Marian Bantjes & Jessica Helfand

The Bantjes Covers



There are designers who draw, and designers who think; designers whose knowledge of historical form both enhances and frames the work they make; and designers who make things that oblige us to reconsider the history — and the future — within which their work resides. There are designers whose technical virtuosity raises the bar, catapulting us all into an entirely new stratosphere — not unlike the way fluency in a foreign language reshapes our phrasing and our cadences, our idioms and our gestures. There are designers who work hard, wickedly hard, because they love what they do and they are what they do.


And then there is Marian Bantjes, who is all of this. She's a visual contortionist whose ideas about space and shape know no limits. Hers is a lofty, loopy love affair with typography and pattern and color: with them, she plays and inverts, flips and subverts, twists and turns and reinvents the world. In this as in so many things, she is utterly fearless. She's also her own worst critic — tireless and critical about not only what she makes but how she makes it.

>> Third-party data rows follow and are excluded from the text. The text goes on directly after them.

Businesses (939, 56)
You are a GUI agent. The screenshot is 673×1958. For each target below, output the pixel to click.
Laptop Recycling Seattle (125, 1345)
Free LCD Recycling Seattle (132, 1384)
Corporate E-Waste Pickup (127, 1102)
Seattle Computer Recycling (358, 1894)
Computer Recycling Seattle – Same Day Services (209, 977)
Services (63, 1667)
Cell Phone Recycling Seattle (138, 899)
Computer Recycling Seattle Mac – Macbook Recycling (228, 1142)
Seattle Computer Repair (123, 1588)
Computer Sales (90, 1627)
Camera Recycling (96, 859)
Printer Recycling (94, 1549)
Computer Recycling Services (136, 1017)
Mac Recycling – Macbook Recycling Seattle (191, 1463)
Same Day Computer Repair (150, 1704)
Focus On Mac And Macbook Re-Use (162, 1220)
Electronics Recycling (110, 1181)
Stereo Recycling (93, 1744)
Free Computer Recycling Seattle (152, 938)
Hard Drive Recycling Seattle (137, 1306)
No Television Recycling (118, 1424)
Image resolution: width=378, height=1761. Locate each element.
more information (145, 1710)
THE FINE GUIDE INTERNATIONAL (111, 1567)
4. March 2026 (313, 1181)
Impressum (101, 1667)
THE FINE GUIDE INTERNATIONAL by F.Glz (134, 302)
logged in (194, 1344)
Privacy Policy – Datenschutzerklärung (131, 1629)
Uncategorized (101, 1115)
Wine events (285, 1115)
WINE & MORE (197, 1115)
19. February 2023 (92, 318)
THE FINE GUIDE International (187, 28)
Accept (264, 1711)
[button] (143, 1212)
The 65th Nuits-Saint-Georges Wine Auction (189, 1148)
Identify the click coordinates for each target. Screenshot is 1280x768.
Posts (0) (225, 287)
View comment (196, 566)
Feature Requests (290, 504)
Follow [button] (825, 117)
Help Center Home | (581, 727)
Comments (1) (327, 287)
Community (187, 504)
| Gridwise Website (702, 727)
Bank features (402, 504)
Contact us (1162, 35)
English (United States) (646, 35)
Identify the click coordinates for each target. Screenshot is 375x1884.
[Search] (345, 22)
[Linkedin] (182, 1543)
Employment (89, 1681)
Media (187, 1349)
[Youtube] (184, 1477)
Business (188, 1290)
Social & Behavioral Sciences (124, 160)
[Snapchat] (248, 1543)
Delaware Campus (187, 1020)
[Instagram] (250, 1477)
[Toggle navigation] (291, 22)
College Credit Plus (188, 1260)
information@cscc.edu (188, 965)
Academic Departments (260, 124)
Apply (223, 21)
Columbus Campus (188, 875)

What follows is her own step-by-step process to produce the cover for her new book, I Wonder, recently published by Monacelli and Thames & Hudson: it's an expository monologue, in which Bantjes reflects and rejects iteration upon iteration until she finds an acceptable solution.


Acceptable to whom? In an age in which everyone claims to be a designer, Bantjes' approach lies somewhere between perfectionism and fetishism. Which is, by the way, the whole point.


— Jessica Helfand





Cover 1a
I started with a basic template: this was a grid for me to work from. I wanted to juxtapose a "modern" design with an ornamental one.



Cover 1b
My intent was that the cover would be printed with two golds and a silver: so quite subtle in the ornament. And then there would be round holes punched in the cover which would see through to a fly-page behind. That page would be an array of gemometric lines and shapes in white, black and silver and the letterforms would not be that evident on the page itself, unless viewed through the holes on the front. I knew this was risky, but ...



Cover 2a


This is my first sketch for the design. I was uncertain about it ...



Cover 2b
But I decided to take it into Illustraor for a trial. I decided it looked too Celtic.



Cover 3


Moving away from Celtic and into Rococo, it seemed just too obviously swirly.



Cover 4
Attempting to introduce some of my signature straights + curves ... but this reminded me of a Baroque clock ...



Cover 5


I'm not sure what I was thinking. Clearly I didn't think it through for very long. I decided to turn to patterns, and bring the cover into full-color + gold.